▸ ACTIVITY
Beginning at the line that contains "This screenshot has height=368, width=588." and finishing at the line that contains "Task: Toggle selection", output the data below exactly. Include both end lines and no pictures.

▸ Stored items
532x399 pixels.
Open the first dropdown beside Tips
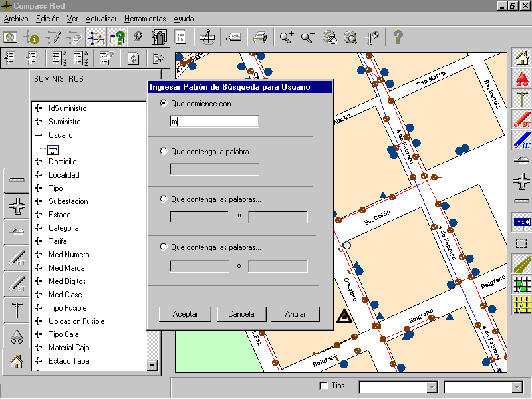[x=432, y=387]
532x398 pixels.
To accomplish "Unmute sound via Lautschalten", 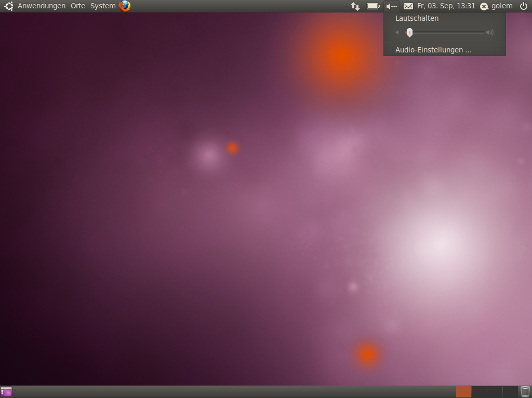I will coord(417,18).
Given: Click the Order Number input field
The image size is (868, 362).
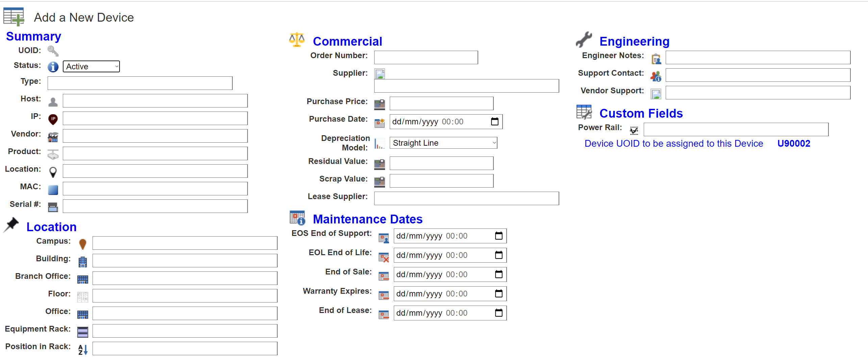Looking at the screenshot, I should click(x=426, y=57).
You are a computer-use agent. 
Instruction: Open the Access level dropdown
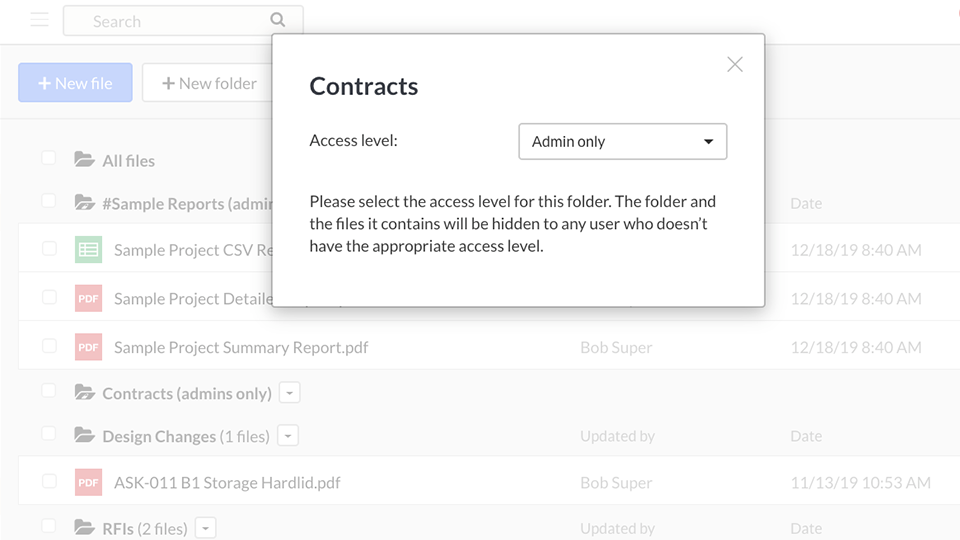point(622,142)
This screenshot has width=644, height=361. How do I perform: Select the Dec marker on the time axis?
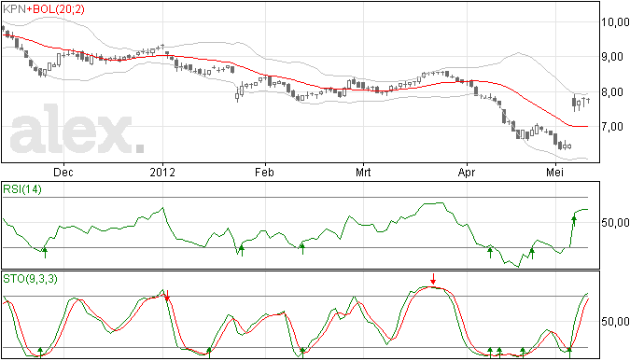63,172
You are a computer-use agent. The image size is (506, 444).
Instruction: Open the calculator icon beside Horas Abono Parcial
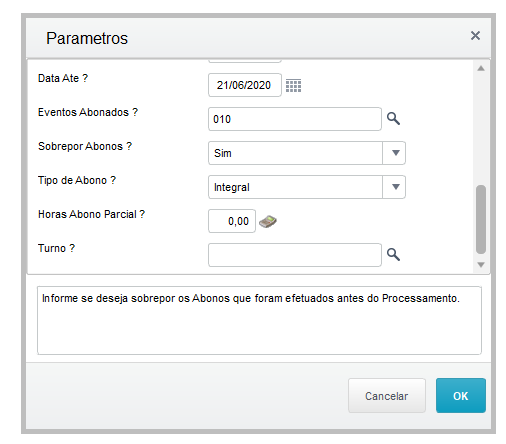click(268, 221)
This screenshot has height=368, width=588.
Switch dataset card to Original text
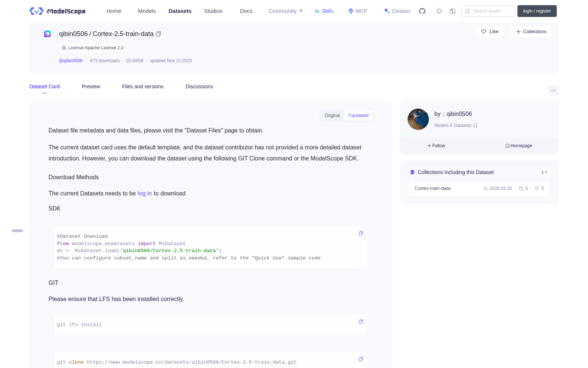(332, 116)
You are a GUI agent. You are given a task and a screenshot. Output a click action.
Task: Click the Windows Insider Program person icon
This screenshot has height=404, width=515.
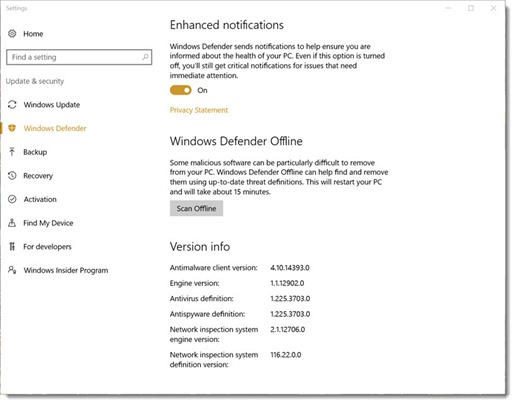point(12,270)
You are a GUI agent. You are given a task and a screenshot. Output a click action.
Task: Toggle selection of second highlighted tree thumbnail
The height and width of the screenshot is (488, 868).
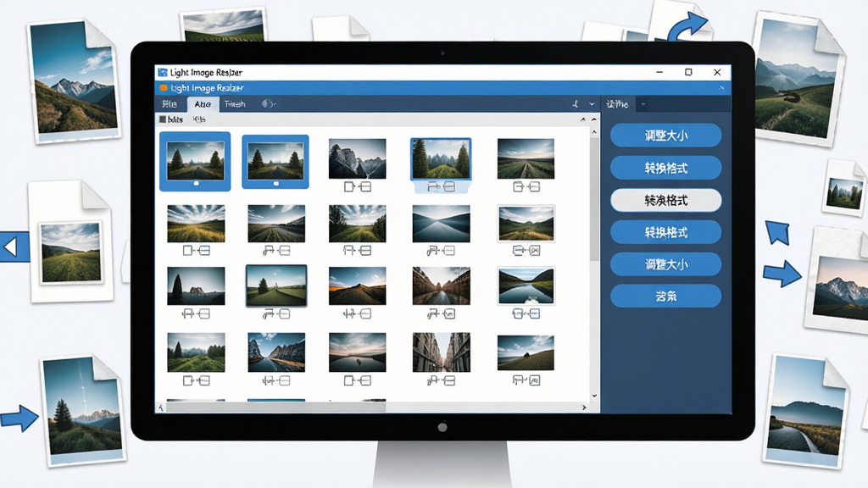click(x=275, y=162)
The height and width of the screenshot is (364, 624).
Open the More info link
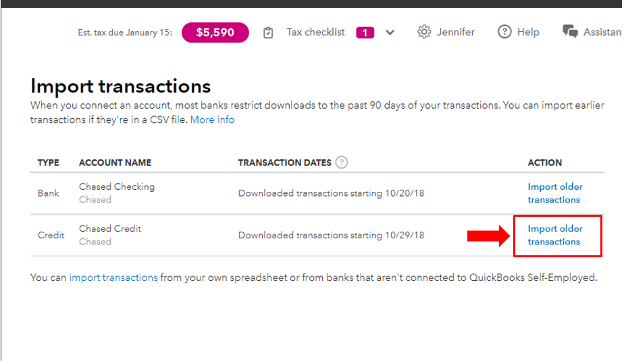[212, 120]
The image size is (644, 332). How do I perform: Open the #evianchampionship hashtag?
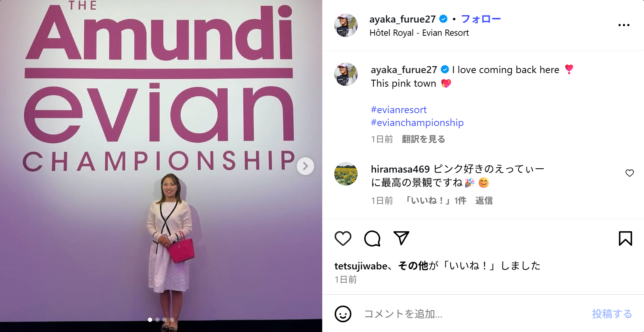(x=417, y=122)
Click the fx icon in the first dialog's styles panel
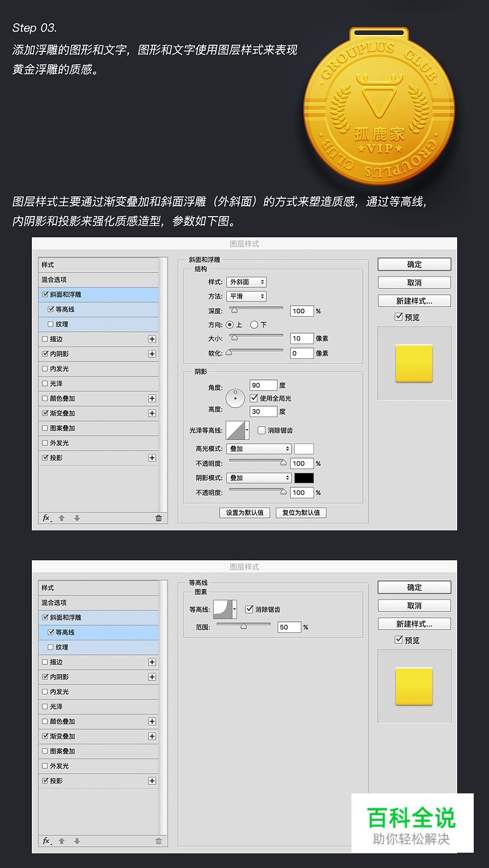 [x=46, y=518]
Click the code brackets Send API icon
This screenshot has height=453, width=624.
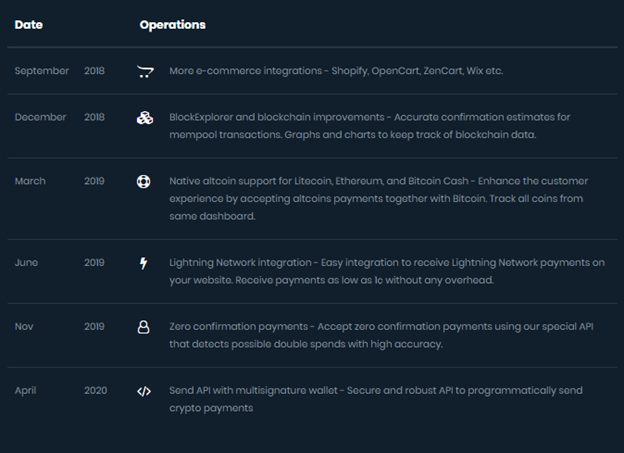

▸ WRITTEN RESPONSE
This screenshot has height=368, width=588.
Switch dataset card to Original text
(332, 116)
You are a GUI agent. You are given a task and a screenshot. Output a click action.
Task: Click the Windows Insider Program person icon
This screenshot has height=404, width=515.
point(12,270)
You are a GUI agent. You are given a task and a screenshot. Output a click action.
Task: Toggle selection of second highlighted tree thumbnail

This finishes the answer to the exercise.